In the center server,
Each voice recognition means generates a recognition result of the voice recognition process, and determines a voice recognition means to be provided to the user terminal based on the recognition result,
In the user terminal,
The voice recognition system according to claim 1, wherein a voice recognition unit provided by the center server is obtained.

In the center server,
Each of the voice recognition means generates a recognition result of the voice recognition processing,
The speech recognition system according to claim 1, wherein the recognition result is provided to the user terminal.

The center server is:
Further comprising a history database storing the history information on the voice recognition means or the recognition result obtained by the user terminal,
The voice recognition system according to claim 1, wherein a voice recognition unit or a recognition result to be provided to the user terminal is determined based on the history database.

The center server is:
Further comprising a terminal database storing user terminal information associated with each user terminal,
The voice recognition system according to claim 1, wherein a voice recognition unit to be provided to the user terminal is determined based on the terminal database.

The user terminal,
The speech recognition system according to claim 1, wherein the speech recognition system is an in-vehicle information terminal provided in a vehicle.

Voice information obtaining means for obtaining voice information from the user terminal;
A server device comprising: a plurality of voice recognition units for performing a voice recognition process on the obtained voice information for each voice recognition unit.

In the server device,
The server device according to claim 9, wherein each of the voice recognition units generates a recognition result of the voice recognition process, and determines an optimal voice recognition unit to be provided to the user terminal based on the recognition result.

In the server device,
Each of the voice recognition means generates a recognition result of the voice recognition processing,
The server device according to claim 9, wherein the recognition result is provided to the user terminal.

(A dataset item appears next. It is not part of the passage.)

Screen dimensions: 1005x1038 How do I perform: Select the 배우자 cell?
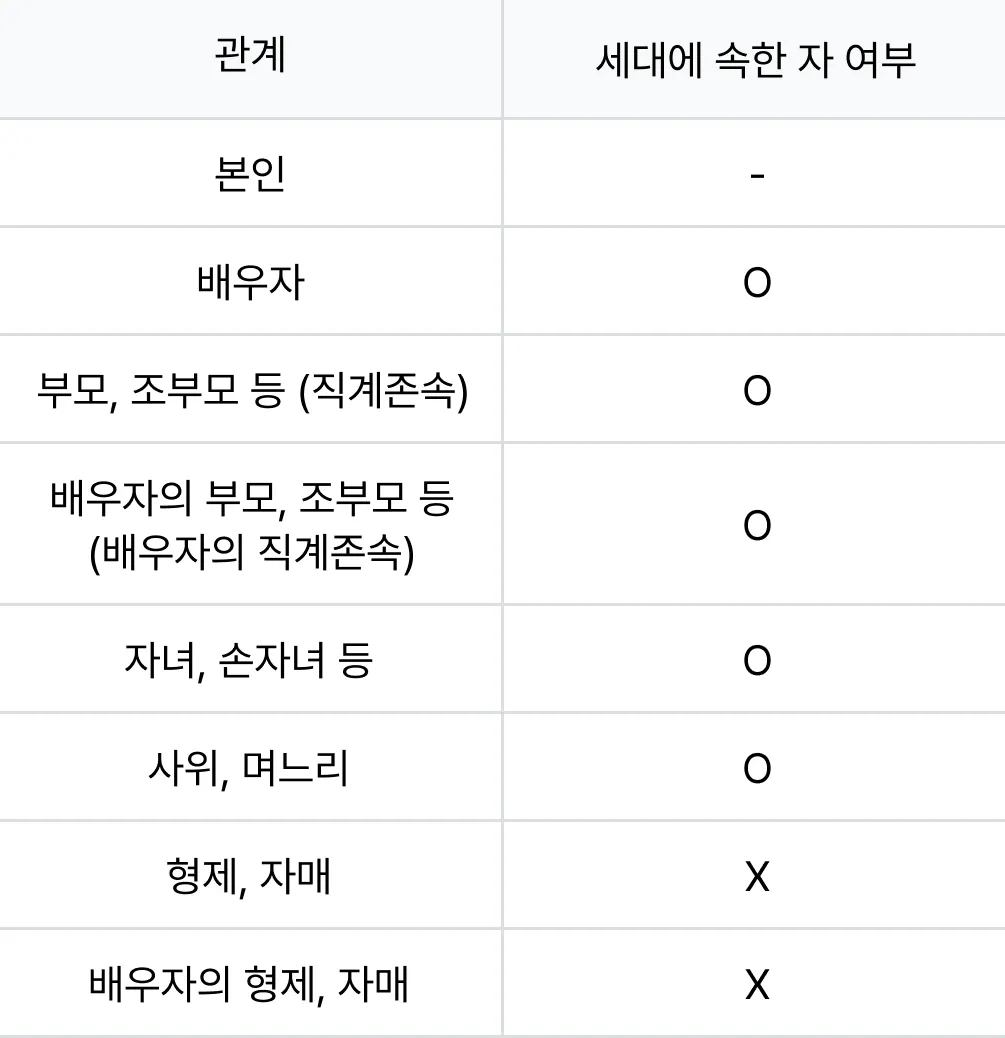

A user terminal that acquires an optimal voice recognition unit from a server device and performs a voice recognition process using the obtained voice recognition unit.

The user terminal,
Equipped with terminal voice recognition means,
13. The user terminal according to claim 12, wherein when the voice recognition unit is obtained from the server device, voice recognition processing is performed by the obtained voice recognition unit instead of the terminal voice recognition unit.

Obtaining audio information from the user terminal;
A speech recognition program that causes a computer to execute a plurality of speech recognition steps on the acquired speech information.

Obtaining voice recognition means from the server device;
Performing a voice recognition process by the obtained voice recognition means, and causing the computer to execute the voice recognition program for a user terminal.